For most teenagers, the mistakes and rebellions of their high school years will eventually become nothing more than stories that their parents occasionally tell. Unfortunately, for those who wind up arrested for misbehavior during their teen years, the criminal record associated with those charges could impact their life for the foreseeable future.
Your child’s criminal record could affect their ability to secure admission to college. Even if they do get into a school, they may have a harder time securing funding, as everything from federal student aid to school and private scholarships will usually preclude those with criminal records from receiving financial aid. Additionally, employers and even landlords will do background checks.
Your family could wind up in a situation where your child can’t secure their own housing, job or education. Sealing a youthful criminal record is often the best option for a family in Texas dealing with the fallout of a teenage mistake.
What steps must you take to seal a juvenile criminal record in Texas?
In certain circumstances, where the youthful offender is now over 21 and has avoided additional legal trouble since reaching the age of 17, the state of Texas may provide an Automatic Restriction of Access to Records.
The records about your child’s previous offense will only be available to law enforcement officials in most circumstances. Private organizations and citizens performing background checks will not have access to information about your child’s arrest or charges.
You can also potentially file a petition for the Sealing of Filing and Records. You have to file this petition in the same jurisdiction where your child went to court. In theory, this will further restrict access to records about the juvenile offense in question.
Who isn’t eligible for record sealing?
While the goal of the juvenile justice system is typically rehabilitation for youthful offenders, there are serious circumstances in which the state of Texas will not allow someone a clean slate after a conviction.

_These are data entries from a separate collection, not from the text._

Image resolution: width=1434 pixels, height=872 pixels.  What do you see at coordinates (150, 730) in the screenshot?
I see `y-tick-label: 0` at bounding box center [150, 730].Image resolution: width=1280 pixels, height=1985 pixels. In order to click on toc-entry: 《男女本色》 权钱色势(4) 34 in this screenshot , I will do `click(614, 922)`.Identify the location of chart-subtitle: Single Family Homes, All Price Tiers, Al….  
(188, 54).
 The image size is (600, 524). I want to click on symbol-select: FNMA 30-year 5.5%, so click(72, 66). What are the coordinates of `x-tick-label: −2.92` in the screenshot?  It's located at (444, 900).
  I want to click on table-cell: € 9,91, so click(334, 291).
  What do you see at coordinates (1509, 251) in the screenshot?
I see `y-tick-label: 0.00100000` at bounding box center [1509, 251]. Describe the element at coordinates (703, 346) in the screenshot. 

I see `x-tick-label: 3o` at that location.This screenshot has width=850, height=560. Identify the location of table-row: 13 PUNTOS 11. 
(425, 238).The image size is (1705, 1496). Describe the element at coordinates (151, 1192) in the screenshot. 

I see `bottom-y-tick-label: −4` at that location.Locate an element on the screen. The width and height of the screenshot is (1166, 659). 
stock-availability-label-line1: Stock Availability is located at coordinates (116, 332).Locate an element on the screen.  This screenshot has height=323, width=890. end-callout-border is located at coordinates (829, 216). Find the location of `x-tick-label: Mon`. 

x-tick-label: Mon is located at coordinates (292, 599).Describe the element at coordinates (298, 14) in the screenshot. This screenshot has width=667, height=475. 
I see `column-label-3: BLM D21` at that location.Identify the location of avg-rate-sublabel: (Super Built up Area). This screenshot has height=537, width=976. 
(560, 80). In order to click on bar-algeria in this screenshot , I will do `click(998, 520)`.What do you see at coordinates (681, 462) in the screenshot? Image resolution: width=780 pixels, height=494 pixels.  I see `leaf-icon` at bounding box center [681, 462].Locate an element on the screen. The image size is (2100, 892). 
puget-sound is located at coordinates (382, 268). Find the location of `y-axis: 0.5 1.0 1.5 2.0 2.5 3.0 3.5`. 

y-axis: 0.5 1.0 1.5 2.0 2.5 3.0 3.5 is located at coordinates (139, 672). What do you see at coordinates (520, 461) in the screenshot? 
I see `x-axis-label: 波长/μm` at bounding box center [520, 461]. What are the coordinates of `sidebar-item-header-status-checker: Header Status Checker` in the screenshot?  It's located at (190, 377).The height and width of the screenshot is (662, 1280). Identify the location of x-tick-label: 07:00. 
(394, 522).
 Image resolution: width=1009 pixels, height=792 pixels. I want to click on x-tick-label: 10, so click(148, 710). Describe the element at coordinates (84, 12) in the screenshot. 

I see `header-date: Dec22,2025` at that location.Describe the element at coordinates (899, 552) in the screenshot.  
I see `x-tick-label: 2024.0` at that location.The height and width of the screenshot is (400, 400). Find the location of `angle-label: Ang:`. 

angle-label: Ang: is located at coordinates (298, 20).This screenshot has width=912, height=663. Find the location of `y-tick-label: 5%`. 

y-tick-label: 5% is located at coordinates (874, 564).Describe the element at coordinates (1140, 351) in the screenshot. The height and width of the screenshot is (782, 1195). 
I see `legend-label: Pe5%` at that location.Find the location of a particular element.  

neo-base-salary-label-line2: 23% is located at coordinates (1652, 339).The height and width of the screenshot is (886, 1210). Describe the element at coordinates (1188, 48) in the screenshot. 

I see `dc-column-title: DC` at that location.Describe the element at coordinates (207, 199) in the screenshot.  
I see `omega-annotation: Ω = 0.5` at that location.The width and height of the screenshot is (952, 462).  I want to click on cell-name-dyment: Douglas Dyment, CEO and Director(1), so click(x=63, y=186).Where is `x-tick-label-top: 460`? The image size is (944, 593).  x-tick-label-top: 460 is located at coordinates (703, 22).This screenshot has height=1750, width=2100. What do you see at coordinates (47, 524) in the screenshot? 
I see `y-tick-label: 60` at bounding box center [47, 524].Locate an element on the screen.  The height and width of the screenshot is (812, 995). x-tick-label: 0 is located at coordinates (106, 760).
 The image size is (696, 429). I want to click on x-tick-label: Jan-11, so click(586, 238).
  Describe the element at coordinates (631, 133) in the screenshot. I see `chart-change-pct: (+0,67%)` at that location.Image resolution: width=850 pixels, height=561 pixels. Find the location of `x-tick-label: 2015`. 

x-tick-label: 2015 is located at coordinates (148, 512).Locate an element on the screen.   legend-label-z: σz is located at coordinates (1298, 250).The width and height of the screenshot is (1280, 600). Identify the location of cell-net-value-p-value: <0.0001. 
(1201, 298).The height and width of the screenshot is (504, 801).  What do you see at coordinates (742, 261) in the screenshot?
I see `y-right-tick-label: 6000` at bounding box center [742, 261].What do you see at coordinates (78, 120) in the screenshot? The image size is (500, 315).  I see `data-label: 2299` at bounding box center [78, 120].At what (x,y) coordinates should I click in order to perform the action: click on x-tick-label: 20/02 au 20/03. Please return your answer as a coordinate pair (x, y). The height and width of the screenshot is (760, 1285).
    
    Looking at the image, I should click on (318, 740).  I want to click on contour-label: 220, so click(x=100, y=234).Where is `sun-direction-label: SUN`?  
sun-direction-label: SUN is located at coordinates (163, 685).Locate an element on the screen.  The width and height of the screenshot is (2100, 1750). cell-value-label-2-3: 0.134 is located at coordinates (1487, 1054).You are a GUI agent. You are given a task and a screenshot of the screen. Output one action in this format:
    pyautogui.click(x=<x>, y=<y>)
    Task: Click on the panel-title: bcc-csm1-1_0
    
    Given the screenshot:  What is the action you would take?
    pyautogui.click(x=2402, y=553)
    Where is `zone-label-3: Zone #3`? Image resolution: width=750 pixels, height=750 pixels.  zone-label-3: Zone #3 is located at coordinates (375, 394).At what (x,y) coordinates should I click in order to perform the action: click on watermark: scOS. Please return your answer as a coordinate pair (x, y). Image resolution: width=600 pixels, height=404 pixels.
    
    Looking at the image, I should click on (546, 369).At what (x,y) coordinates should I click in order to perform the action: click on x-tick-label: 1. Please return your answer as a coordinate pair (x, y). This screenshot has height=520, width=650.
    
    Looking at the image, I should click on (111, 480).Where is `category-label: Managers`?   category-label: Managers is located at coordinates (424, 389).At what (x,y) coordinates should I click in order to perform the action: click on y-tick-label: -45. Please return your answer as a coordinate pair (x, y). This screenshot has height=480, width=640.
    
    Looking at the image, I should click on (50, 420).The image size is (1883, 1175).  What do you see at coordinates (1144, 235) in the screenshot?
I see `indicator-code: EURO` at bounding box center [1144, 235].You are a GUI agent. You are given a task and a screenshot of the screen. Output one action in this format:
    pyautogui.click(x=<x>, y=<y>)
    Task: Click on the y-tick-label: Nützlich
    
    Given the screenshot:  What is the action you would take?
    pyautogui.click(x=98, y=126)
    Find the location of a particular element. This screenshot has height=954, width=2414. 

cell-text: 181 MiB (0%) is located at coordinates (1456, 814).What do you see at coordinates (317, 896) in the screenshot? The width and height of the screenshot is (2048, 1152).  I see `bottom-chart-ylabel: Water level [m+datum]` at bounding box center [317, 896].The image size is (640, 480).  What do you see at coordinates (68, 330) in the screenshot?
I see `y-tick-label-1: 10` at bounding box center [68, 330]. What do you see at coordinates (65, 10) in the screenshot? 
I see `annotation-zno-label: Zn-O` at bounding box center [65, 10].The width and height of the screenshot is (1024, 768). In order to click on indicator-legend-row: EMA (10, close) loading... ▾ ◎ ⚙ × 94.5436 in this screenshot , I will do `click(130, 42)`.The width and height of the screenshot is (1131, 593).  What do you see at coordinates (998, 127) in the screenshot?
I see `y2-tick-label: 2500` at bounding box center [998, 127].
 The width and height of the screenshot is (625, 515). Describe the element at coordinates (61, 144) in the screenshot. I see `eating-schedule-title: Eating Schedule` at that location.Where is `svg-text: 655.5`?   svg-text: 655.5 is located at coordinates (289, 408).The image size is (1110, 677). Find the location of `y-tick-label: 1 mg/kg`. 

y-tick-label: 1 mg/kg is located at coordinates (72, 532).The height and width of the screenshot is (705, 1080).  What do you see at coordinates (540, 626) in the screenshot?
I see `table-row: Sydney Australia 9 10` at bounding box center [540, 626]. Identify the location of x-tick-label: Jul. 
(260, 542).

Those who plead guilty or wind up convicted of a felony, especially if the case went to adult court, likely can’t request the sealing of their records. The same is true for felony convictions with a determinate sentence. Repeat offenses, particularly repeat felony offenses, will also preclude record sealing. Finally, situations where the youthful offender has to register as a sex offender will usually not permit the sealing of the records associated with that offense.